Désormais à nu, le gisement est voué à disparaître: «Dans quelques mois, selon les précipitations, tout sera dans la rivière et il faudra peu de temps pour que ces fossiles soient fractionnés et détruits. On doit l’exploiter tant qu’on le peut.» Ce travail effectué, il s’agira encore de nettoyer ce matériel, avant qu’il vienne enrichir les collections du Naturéum.
Jusqu’à 20 kg par jour
Chaque canton réglemente à sa manière la collecte des fossiles. Depuis l’entrée en vigueur de la nouvelle loi vaudoise sur la protection du patrimoine naturel et paysager (LPrPNP), «chaque personne peut prélever jusqu’à 20 kg par jour de fossiles et minéraux, en dehors des géotopes qui, eux, profitent d’une protection supplémentaire», détaille Antoine Pictet.
Sur ces sites d’importance, les prélèvements sont soumis à une autorisation cantonale. Une autorisation, assortie d’un émolument de 150 fr., est également nécessaire pour la collecte à des fins lucratives, permettant d’emporter plus de 20 kg de matériel. La loi précise que la découverte de minéraux et fossiles rares doit être annoncée au canton.
«Dans d’autres cantons, la recherche de fossiles peut être interdite, tandis qu’il suffit d’un «permis» comparable à un permis de pêche pour collecter des minéraux», précise le conservateur de la section paléontologie du Naturéum.
Ce dernier ajoute que cette activité se déroule, dans la vaste majorité des cas, dans le respect de la nature. «Il y a quelques soucis dans le Jura suisse allemand où on peut trouver des fossiles très recherchés: des prospecteurs viennent parfois d’Allemagne et creusent des tranchées dans les bois.
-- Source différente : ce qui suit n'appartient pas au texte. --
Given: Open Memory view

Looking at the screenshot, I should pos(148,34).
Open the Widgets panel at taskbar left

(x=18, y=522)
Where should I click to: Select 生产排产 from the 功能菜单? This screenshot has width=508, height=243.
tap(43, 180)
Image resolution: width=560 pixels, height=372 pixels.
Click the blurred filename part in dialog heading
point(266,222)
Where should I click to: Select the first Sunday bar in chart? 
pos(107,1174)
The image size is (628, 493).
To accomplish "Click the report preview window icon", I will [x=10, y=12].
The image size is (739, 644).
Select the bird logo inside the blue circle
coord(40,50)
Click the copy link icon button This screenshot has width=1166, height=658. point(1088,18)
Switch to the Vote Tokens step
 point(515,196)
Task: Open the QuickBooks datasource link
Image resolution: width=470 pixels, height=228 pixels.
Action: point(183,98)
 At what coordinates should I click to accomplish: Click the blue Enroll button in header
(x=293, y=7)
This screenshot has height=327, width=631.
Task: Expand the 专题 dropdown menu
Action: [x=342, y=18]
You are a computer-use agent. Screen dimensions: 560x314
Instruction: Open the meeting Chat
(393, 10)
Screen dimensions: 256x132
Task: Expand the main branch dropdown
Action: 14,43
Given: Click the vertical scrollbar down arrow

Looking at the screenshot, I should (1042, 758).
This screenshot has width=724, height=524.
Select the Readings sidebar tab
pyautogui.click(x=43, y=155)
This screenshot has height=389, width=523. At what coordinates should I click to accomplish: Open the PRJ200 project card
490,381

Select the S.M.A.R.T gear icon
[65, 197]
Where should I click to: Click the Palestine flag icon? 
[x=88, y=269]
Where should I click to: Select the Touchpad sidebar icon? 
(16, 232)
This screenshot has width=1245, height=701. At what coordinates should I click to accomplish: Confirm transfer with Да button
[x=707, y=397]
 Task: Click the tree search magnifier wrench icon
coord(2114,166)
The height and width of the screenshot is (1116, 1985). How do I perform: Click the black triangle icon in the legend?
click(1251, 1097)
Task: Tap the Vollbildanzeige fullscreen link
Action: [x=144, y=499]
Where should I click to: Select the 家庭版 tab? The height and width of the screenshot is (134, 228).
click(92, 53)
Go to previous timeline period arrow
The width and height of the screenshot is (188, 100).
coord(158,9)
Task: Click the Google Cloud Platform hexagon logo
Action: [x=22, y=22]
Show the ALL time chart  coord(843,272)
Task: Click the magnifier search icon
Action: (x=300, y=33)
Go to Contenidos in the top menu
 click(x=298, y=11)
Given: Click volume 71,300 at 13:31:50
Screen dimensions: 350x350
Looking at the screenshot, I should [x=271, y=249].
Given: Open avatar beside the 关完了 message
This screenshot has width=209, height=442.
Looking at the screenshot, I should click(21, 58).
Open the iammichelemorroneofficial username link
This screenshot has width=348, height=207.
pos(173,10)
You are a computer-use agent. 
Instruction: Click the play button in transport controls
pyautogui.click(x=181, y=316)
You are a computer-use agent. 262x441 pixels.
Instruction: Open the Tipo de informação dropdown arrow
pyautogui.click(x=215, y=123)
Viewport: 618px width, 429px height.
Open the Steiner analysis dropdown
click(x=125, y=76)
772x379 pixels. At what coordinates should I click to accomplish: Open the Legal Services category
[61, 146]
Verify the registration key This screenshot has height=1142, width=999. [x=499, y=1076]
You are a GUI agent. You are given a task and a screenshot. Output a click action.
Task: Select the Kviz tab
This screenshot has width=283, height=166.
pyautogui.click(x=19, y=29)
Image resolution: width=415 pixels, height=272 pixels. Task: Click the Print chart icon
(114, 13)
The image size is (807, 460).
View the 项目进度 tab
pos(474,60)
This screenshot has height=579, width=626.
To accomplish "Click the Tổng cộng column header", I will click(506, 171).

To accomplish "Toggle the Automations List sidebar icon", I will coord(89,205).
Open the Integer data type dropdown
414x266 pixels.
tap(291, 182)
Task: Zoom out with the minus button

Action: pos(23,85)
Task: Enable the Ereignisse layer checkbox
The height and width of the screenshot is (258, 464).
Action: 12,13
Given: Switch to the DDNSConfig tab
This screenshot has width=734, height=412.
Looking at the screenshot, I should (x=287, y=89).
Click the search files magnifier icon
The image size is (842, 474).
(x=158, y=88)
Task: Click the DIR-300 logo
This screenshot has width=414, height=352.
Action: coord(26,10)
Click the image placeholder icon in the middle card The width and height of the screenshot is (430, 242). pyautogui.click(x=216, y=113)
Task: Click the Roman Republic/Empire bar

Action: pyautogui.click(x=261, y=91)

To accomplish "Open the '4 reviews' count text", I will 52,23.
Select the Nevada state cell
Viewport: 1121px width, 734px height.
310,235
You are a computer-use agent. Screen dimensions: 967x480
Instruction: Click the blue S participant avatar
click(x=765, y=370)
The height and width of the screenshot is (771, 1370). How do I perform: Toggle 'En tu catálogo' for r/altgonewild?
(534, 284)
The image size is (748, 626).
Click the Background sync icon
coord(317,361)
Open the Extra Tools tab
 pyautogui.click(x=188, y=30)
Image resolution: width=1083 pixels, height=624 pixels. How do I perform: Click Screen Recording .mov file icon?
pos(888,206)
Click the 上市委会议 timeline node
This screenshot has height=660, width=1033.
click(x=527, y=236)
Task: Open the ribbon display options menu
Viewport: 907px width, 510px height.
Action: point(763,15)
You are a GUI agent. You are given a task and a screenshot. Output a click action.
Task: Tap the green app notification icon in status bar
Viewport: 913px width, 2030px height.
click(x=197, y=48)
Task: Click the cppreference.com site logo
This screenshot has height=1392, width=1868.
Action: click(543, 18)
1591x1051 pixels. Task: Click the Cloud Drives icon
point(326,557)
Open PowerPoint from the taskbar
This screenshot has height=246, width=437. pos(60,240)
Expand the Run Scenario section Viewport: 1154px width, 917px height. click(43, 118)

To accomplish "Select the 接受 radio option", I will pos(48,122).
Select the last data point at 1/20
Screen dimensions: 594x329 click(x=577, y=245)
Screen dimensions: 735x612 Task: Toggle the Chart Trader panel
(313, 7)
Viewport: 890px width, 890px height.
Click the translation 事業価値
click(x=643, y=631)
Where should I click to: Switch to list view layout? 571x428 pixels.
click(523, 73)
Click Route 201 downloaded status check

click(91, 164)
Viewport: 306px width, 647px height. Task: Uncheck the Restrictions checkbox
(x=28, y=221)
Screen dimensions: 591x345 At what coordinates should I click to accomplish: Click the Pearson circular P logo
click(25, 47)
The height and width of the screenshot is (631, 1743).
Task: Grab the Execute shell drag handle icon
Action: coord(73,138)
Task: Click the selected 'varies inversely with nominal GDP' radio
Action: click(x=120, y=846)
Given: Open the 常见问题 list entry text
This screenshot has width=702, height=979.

Mais ils ne représentent qu’une minorité des collectionneurs.»
Actuellement, les perspectives mercantiles sont plus limitées pour ces vestiges, contribuant à une pratique plus respectueuse. «Aujourd’hui, c’est plutôt le marché du luxe qui domine, notamment pour certains fossiles et minéraux qui se vendent à des prix de fou. Mais les collectionneurs, eux, deviennent rares.»